C’est dans un communiqué de presse lu ce mercredi 8 juillet à Goma, au Nord-Kivu, par Me Jean-Paul Paluku Ngahangondi, au nom du CIDHC, que l’organisation considère que les sanctions adoptées par les Nations Unies constituent « une avancée importante dans la lutte contre l’impunité » et reflètent la gravité des violations des droits humains et du droit international humanitaire qui auraient été commises dans l’Est de la RDC, notamment contre des membres de la communauté Banyamulenge dans la province du Sud-Kivu.
Le CIDHC rappelle avoir publié, ces dernières années, plusieurs rapports d’enquête documentant des violations graves des droits humains dans les provinces du Nord-Kivu et du Sud-Kivu. Selon l’organisation, ces rapports reposent sur des enquêtes de terrain menées auprès des victimes, des témoins directs et d’autres sources d’information, conformément aux standards internationaux en matière de documentation des violations des droits humains.
L’organisation estime que les sanctions onusiennes renforcent la crédibilité du travail mené par les organisations indépendantes de défense des droits humains. Toutefois, elle juge que ces mesures demeurent insuffisantes au regard de la gravité des faits dénoncés.
« Les victimes ont droit à la vérité, à la justice, à la réparation et à des garanties de non-répétition « , souligne le communiqué.
Le CIDHC appelle ainsi les Nations Unies, l’Union africaine, l’Union européenne, les États-Unis ainsi que l’ensemble de la communauté internationale à soutenir l’ouverture d’enquêtes judiciaires indépendantes, impartiales et crédibles afin d’établir les responsabilités individuelles conformément au droit international.

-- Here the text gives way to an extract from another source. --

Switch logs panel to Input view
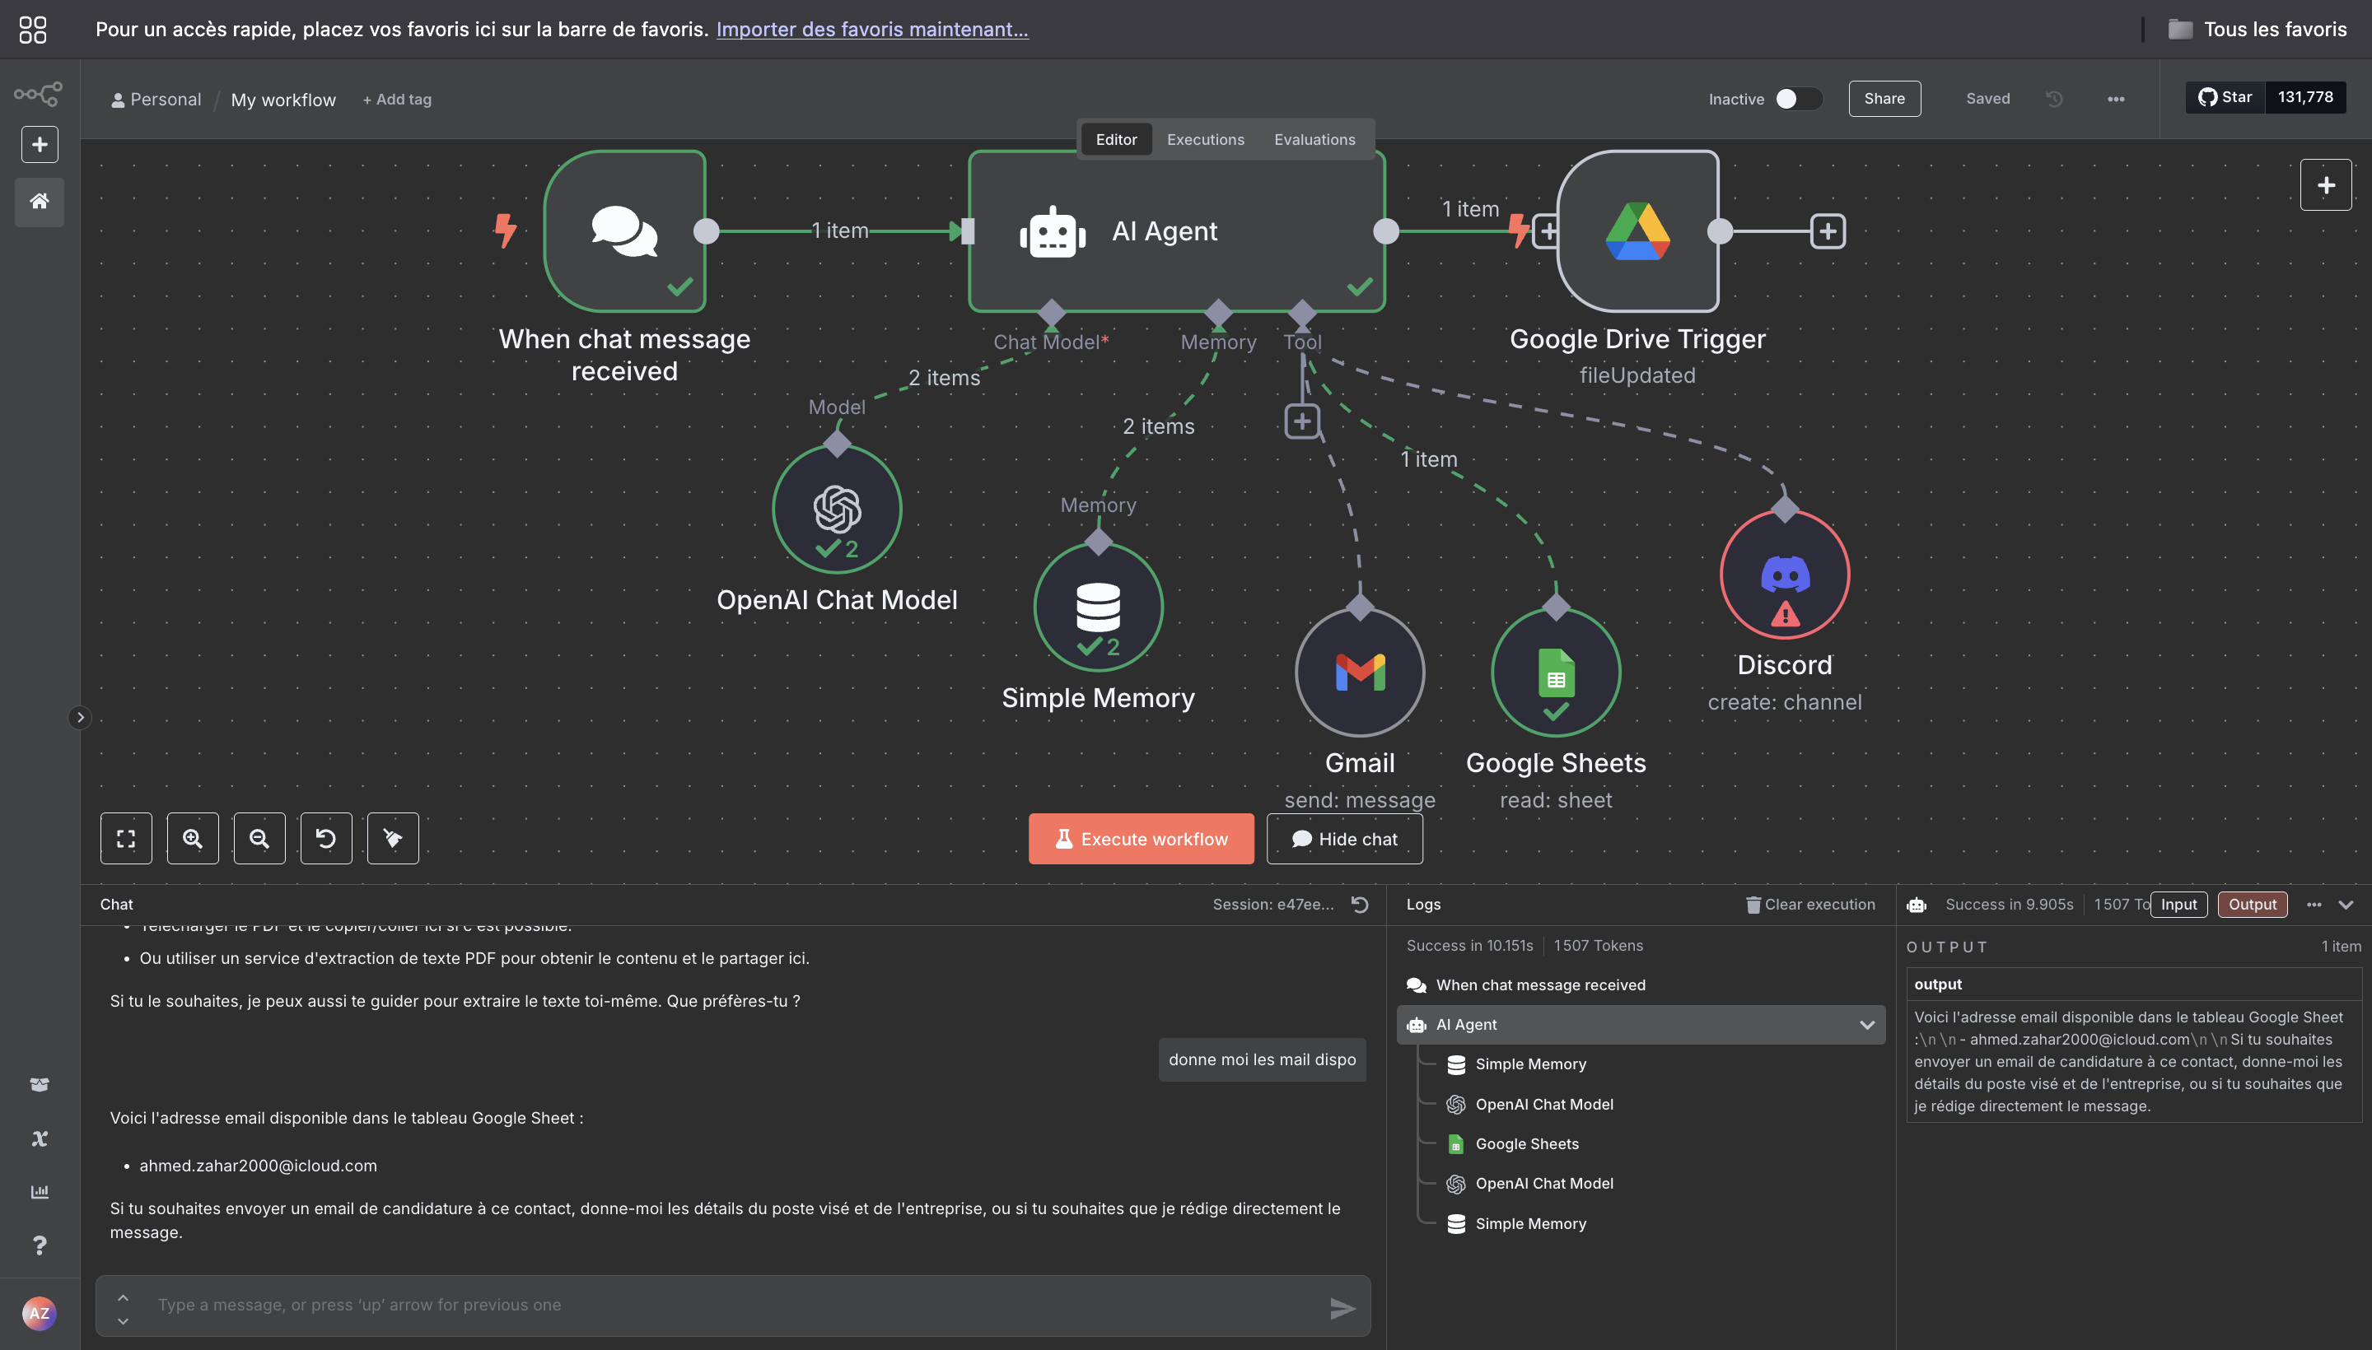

Elle précise par ailleurs que les investigations ne devraient pas se limiter aux seuls auteurs matériels des violations.
« Si les éléments de preuve démontrent que des responsables civils, militaires ou politiques ont planifié, ordonné, facilité, soutenu ou encouragé la commission de ces violations, ils devraient également répondre de leurs actes devant les juridictions compétentes, quels que soient leur fonction, leur grade ou leur position « , insiste le CIDHC.
À l’issue d’une récente mission d’enquête dans le territoire de Masisi, les équipes de l’organisation déclarent avoir recueilli de nombreux témoignages faisant état d’attaques contre des populations civiles dans plusieurs localités, notamment à Kitchanga, Mushaki et Sake. Selon les informations collectées, des homicides, des violences sexuelles, des pillages, des déplacements forcés, des destructions de biens civils ainsi que des discours de haine figurent parmi les violations présumées documentées.

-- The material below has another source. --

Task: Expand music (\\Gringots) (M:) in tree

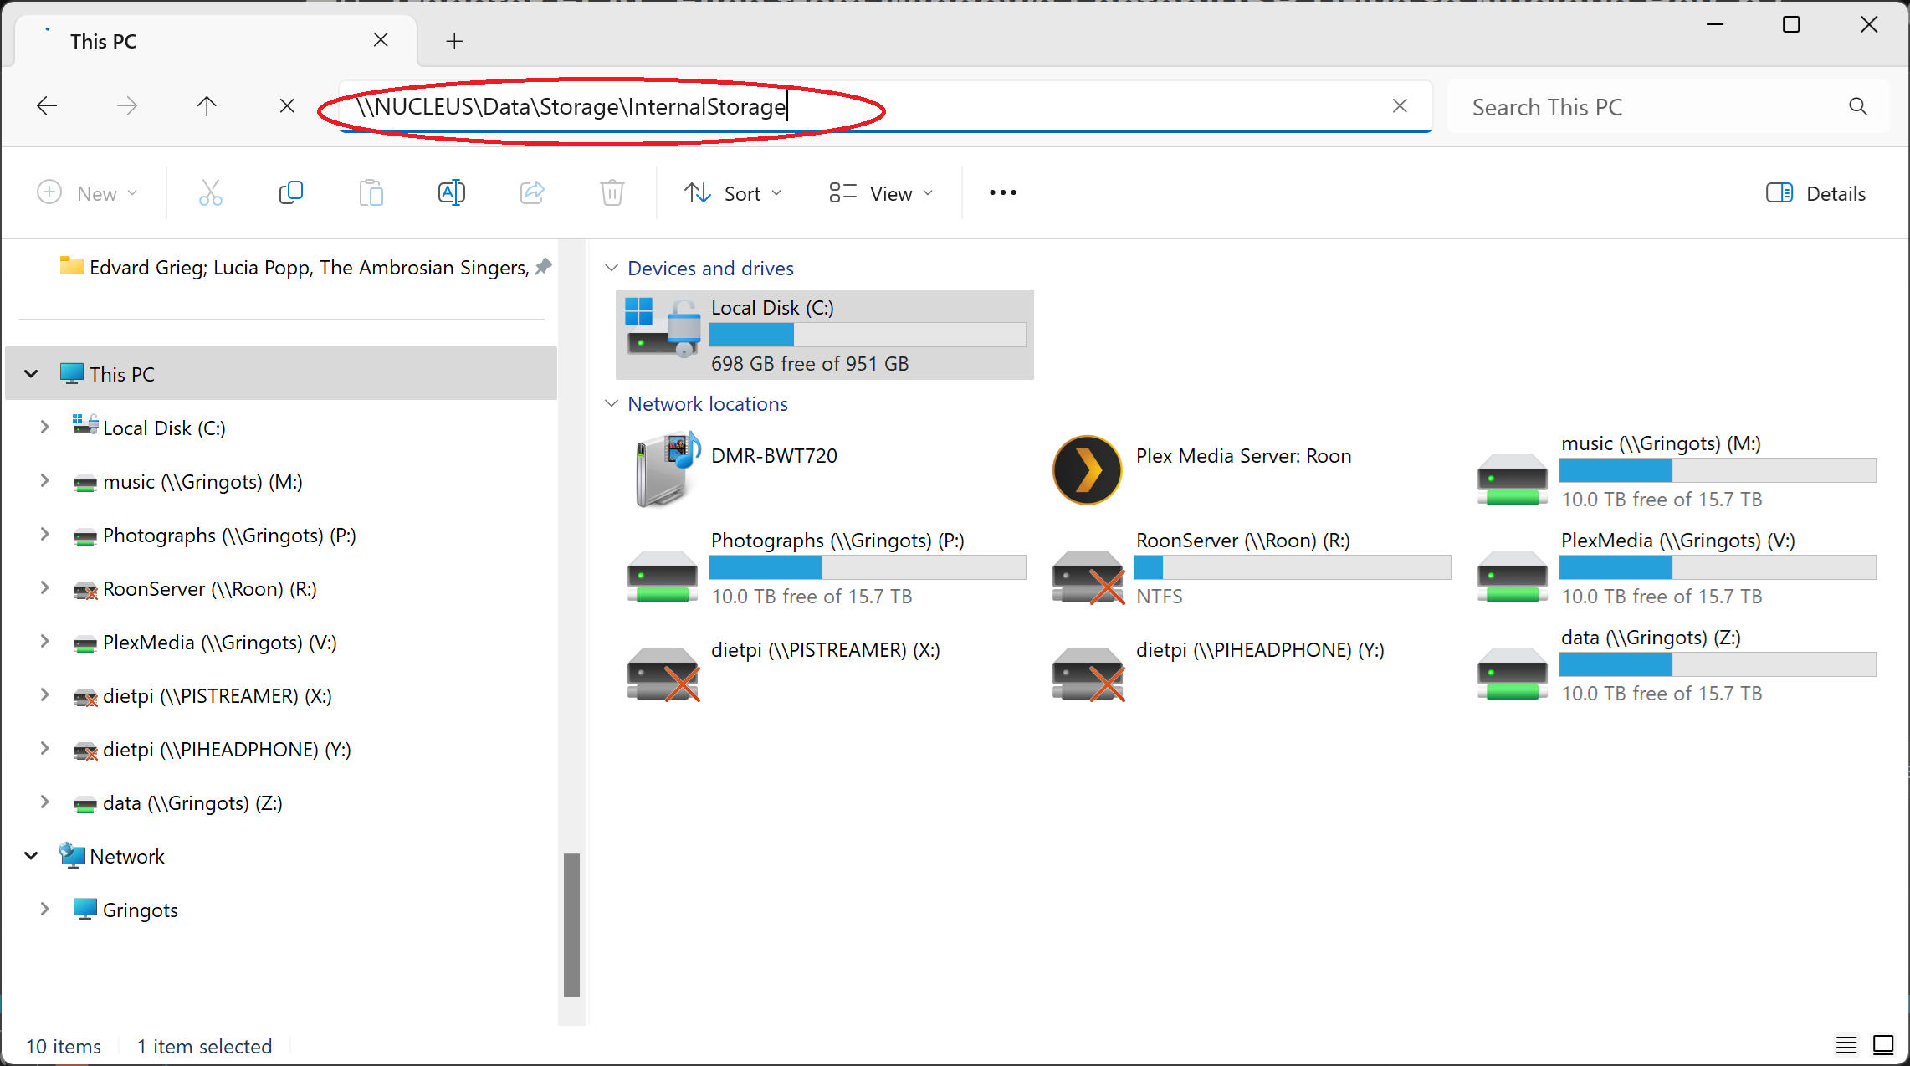Action: tap(44, 481)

Signalons que , le CIDHC à annoncer la finalisation d’un rapport couvrant les événements survenus dans le territoire de Masisi entre janvier 2023 et avril 2024. Ce document, indique-t-il, sera transmis aux mécanismes nationaux et internationaux compétents.

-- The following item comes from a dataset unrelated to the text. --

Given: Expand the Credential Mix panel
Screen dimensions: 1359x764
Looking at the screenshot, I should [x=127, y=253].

L’organisation affirme également poursuivre ses missions d’enquête dans les territoires de Rutshuru et de Lubero afin de documenter les violations signalées par les populations civiles. Et réaffirme son engagement à contribuer à la lutte contre l’impunité et à défendre les droits des victimes, sans distinction d’appartenance ethnique, politique ou religieuse. Il assure qu’il poursuivra ses actions jusqu’à ce que toute la lumière soit faite sur les violations documentées et que les personnes reconnues responsables par la justice répondent de leurs actes.